▶ [Your goal]
Look below for lines that hold the string "screenshot" and copy each one.

▶ [Source material]
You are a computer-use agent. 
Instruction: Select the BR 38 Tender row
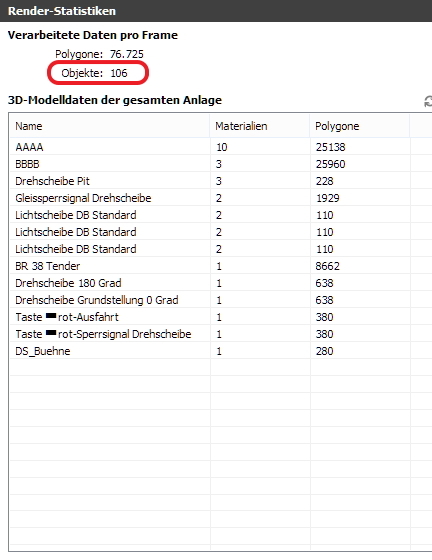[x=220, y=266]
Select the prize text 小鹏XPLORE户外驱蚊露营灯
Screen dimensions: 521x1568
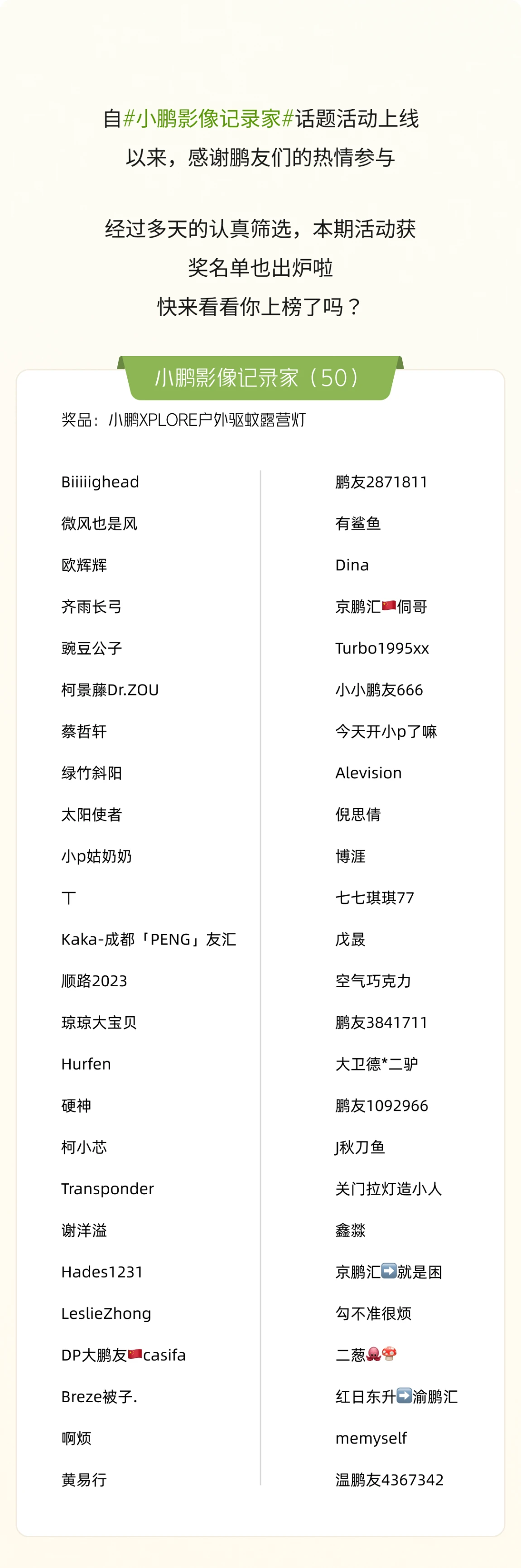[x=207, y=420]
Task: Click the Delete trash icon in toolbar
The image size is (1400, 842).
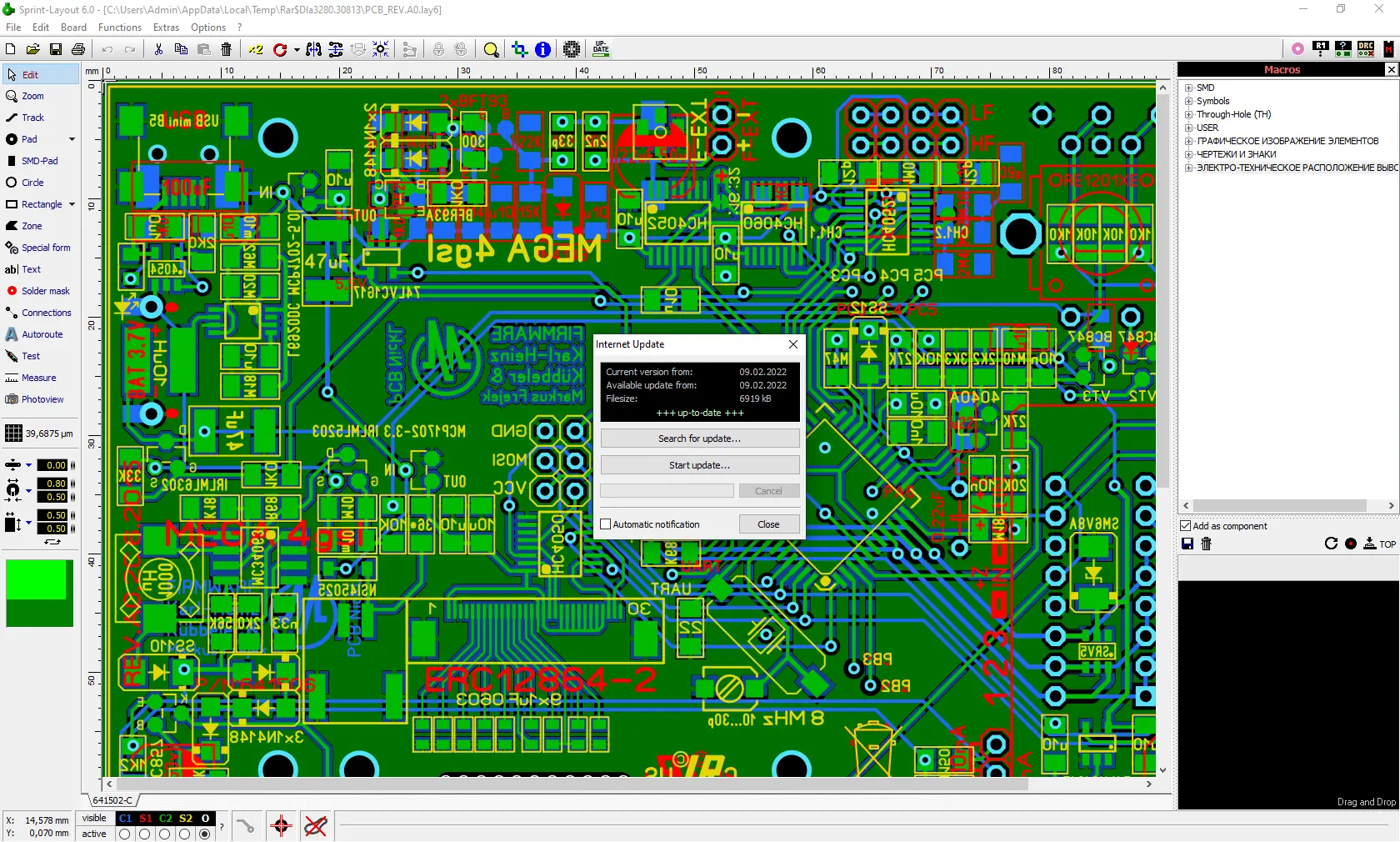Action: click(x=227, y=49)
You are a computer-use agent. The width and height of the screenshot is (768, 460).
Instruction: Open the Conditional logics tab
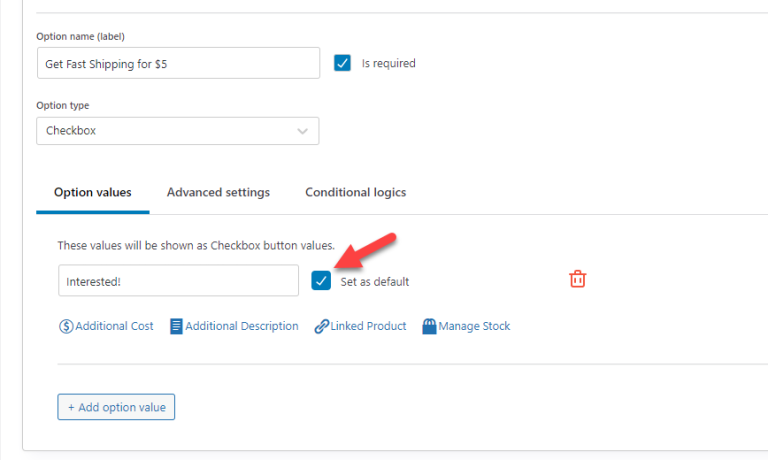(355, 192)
...
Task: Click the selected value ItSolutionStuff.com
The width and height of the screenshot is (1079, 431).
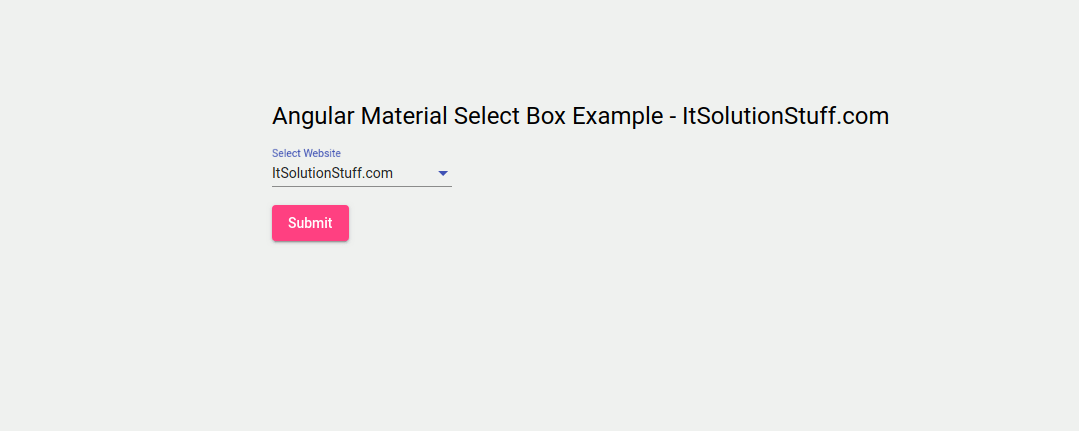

▶ [Response box]
You are a computer-use agent. The width and height of the screenshot is (768, 460).
The width and height of the screenshot is (1079, 431).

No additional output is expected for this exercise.